B4J Question XML/JSON Fields-Values Automatic Matching

Magma

Expert
Licensed User
Longtime User
Hi there,

the question (not exactly only for B4J - may be a tactic how to manage something) came from Chit chat https://www.b4x.com/android/forum/threads/because-you-can.167192/ when talking with my friend @aeric who did a great job with Web Server API (Pakai Framework).

Well..
In Greece we have about 30 different E-Invoicing Providers having DIFFERENT JSON or XML (MyDATA - the old/first public invoicing for all) - the Json are having different structure and different fields but sometimes if mapping the right you need... less work to do your work...

Sometimes need loops for extracting values from a post, or need just to match..

I am attaching a WORD (docx) file in a zip with 3 different providers for the same type of invoice.. have in mind that invoice types in Greece are about ~30... the providers are also about 30 and there may be some different flow working them..

If having same API for all will be great... but is a dream...

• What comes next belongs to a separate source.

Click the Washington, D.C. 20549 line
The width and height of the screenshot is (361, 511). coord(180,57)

My opinion is to use some AI tech - to magic MATCH them, feed the AI xmls, jsons, examples...
and create me templates to match them...

May be with the power of Pakai (aeric's) and the power of AI (there are many examples here how to use it in b4x) and may be some power of new Erel's features (using python)... can create a web server wrapper or offline wrapper to do my job better...

automatic converting - matching values and elements for xmls-json ...

What do you think ? - Have in mind some code will help... try to create a project like this "MAGIC-MATCH-XML/JSON" >?
 

Attachments

  • timologia xml - json - parochos - ilyda - mydata.zip
    27.8 KB · Views: 114

aeric

Expert
Licensed User
Longtime User
Before that, what AI suggest you?
My answer may be same, similar or different from AI.

For me, it is same steps.
Understand the requirements and think of strategy to solve the problem.

Even though you have 30+ different format, you can find what distinguish one of them among the others.

Once you can differentiate them, it is easier to process.
You know the structure or tree.
You know the list or map on which level to parse next.

If you are using a server such as mine, you can make a "Post" with the input json data in request body and the server will process accordingly to the 30 different types.
At the end you get the output you desire to have.
 
Upvote 0

aeric

Expert
Licensed User
Longtime User
A better option is to let the user manually call the API according to the different format.
Example:
When a user call the /api/invoice/type/1 with invoice type 1, it should process successfully.
If he submits an invoice type 2 to the same API, an error would be expected and give an error "document type not matched"
Something like that...
 
Upvote 0

Magma

Expert
Licensed User
Longtime User
A better option is to let the user manually call the API according to the different format.
Example:
When a user call the /api/invoice/type/1 with invoice type 1, it should process successfully.
If he submits an invoice type 2 to the same API, an error would be expected and give an error "document type not matched"
Something like that...
Well...


i think you didn't full understand the "problem"...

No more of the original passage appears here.